In this study, we found that the recognition of familiarity was expressed in three ways by 15 day old subject chicks. Firstly, the rate of dj-calls in the v−a+ context increased when emitted to familiar peers relative to unfamiliar peers. Secondly, D-call morphology showed greater complexity in calls emitted to familiar peers in the v−a+ context. Lastly, the rate of J-calls increased when emitted to familiar peers, with concomitant approach and floor pecking behavior in the v+a+ context from the v−a+ context. This result suggested that acoustic cues of familiar peers elicited dj-calls as well as D-call complexity and that visual cues elicited J-calls irrespective of familiar or unfamiliar perception. Chicks were deprived of the somatosensory cues resulting from pecking and floor scratching, by placing the boxes containing a subject and reference peers on separate platforms. Similarly the sensory cue of olfaction was also removed or at least diminished by covering the test box with a transparent plastic sheet, to prevent air flow between the cages. These combined results suggested that dj-call was a unique behavior elicited from subject chicks toward familiar peers in the v−a+ context. It may be related to Morton's motivation-structure rules 
that call type shift from D-call to dj-call during isolation to v−a+ and dj-call to j-call during v−a+ to v+a+. Our finding suggests that peer affiliation can be established by acoustic recognition, independent of visual face recognition 
and when integrated, acoustic recognition is modulated. Widely divergent vertebrates possess similar domain-relevant biases toward visual facial cues and similar arguments have been made for auditory cues 
. However, the precise mechanisms for visual recognition dominance are undetermined, The mechanisms relating to how cross modal sensory integration develops at behavioral and neurobiological levels, is a subject for further research.

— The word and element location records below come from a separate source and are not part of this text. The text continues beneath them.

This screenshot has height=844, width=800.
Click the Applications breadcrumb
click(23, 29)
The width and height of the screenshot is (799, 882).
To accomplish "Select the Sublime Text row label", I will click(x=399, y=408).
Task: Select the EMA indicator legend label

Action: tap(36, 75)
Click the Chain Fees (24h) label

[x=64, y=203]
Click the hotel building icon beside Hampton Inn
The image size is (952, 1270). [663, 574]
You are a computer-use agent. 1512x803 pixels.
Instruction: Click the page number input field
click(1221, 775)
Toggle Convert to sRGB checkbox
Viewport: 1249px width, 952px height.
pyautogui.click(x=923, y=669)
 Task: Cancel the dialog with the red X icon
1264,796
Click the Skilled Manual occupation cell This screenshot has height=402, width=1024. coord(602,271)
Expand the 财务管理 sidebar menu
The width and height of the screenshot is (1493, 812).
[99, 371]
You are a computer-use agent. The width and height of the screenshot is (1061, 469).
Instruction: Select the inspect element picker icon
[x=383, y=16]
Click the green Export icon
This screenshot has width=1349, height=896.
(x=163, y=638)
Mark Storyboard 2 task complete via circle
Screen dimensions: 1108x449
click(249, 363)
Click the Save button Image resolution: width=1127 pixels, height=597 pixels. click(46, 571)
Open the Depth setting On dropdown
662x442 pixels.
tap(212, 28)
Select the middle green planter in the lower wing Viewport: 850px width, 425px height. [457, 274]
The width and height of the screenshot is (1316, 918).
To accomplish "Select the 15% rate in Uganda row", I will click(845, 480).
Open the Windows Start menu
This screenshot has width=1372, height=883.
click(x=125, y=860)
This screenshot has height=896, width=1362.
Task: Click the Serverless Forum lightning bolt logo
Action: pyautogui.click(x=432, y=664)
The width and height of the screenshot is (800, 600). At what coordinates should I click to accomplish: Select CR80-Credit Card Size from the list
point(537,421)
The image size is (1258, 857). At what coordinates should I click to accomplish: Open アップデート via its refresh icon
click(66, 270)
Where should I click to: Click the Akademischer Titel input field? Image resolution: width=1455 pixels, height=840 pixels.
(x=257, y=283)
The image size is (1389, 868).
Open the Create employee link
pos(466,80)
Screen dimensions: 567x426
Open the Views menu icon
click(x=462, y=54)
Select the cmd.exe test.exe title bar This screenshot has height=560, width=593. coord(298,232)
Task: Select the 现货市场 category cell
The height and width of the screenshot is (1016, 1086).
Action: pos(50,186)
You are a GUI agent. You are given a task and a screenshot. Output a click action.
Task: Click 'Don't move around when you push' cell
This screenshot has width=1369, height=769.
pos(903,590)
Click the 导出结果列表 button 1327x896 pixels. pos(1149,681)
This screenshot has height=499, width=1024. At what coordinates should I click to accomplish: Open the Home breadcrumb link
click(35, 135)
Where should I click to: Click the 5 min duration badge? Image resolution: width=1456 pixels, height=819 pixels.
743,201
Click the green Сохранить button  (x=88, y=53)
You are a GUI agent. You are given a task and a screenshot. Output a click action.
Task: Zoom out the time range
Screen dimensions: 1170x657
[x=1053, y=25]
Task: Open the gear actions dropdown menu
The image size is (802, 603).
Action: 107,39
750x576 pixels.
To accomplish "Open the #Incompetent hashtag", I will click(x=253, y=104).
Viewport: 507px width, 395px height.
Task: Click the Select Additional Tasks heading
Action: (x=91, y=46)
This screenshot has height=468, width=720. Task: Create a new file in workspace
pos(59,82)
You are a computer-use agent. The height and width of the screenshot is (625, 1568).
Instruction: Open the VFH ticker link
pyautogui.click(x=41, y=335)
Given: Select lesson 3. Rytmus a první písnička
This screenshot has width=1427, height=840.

Subject chicks met reference chicks either through being reared in the same cage from hatching (familiar reference) or reared in a different group (unfamiliar reference). In the familiar reference tests, we observed a decreased call rate and intensity (f2−f1 value), even though the subject and reference chicks had shared the same cage until the day of testing. The reason for this call modulation in the repeated familiar reference test may be related to the fact that in unfamiliar cages, subject chicks suffered stress, as indicated by roving behavior and an accompanying D-call. In this situation, meeting familiar peers may reduce this stress, while unfamiliar peers may impose additional stress 
. As repeated testing affected call behavior, we used a single test to evaluate chick behavior towards familiar and unfamiliar references. As mentioned earlier, the highly dynamic nature of the contact call has already been recognized and the development of individual chick recognition proceeds in parallel with the segregation of inter group call perception 
. Chicks recognize a number of maternal calls, including the food call, follow me call, roosting call, predator call, and fear call 
. It is unknown if chicks are capable of recognizing familiar peer calls based on individual chick recognition. In this study, we did not address the issue of whether subject chicks recognized the calls of individual reference chicks in familiarity cognition, nor did we examine the type of call that induced calls expressing familiarity. Since our test situation presented reference chicks in groups of two to four chicks, a different type of study at a future date is needed examine these intriguing questions.
The dj-call was the major call type elicited to familiar reference chicks in the v−a+ context. The intermediate call has not been as well characterized in literature as the J-call (pleasure note, twittering call) or D-call (distress call, peeps). Marx et al., 
showed that intermediate calls (short peeps) were elicited during a step-wise isolation paradigm, in a particular starting group size. Call types in the last step, where subject chicks were left alone, differed significantly depending on the initial peer group size. If the group size was greater than four, the major call type emitted was a D-call, with no intermediate calls. Where subject chicks started the step-wise isolation test in groups of two or three, intermediate and D-calls were emitted. The interpretation of this behavior is currently uncertain. Considering that dj-calls are emitted from chicks in step-wise isolation and independent of group size, this call may be related to search attention 
and alert conditions. Electrical stimulation of the intercollicular nucleus (ICo) in the mesencephalon, induced distress calls in control chicks, and crowing in testosterone-treated chicks 
. However, it is unclear whether D- and dj-calls are variants, derived from the same call output center, or whether there is a specified motor control center for each call, which is regulated differentially by emotional and cognitive neural networks 
. Studies examining immediate early gene expression, and multi-point in vivo recording and micro-dialysis using awake animals, should shed light on these important questions 
In this study, integrative analysis of multi-behavioral parameters was effective in identifying the characteristic structure of complex expressions, such as social behavior, even though the analysis is based solely on the extraction of behavioral parameters from video recordings, without any assumption of inter-parameter correlation. It is feasible that PCA could be applied to the objective translation of social non-verbal communication and/or non-social interaction with the environment by animals, including humans. This method may well provide support to intra and inter-species communication studies, as an information processing interface.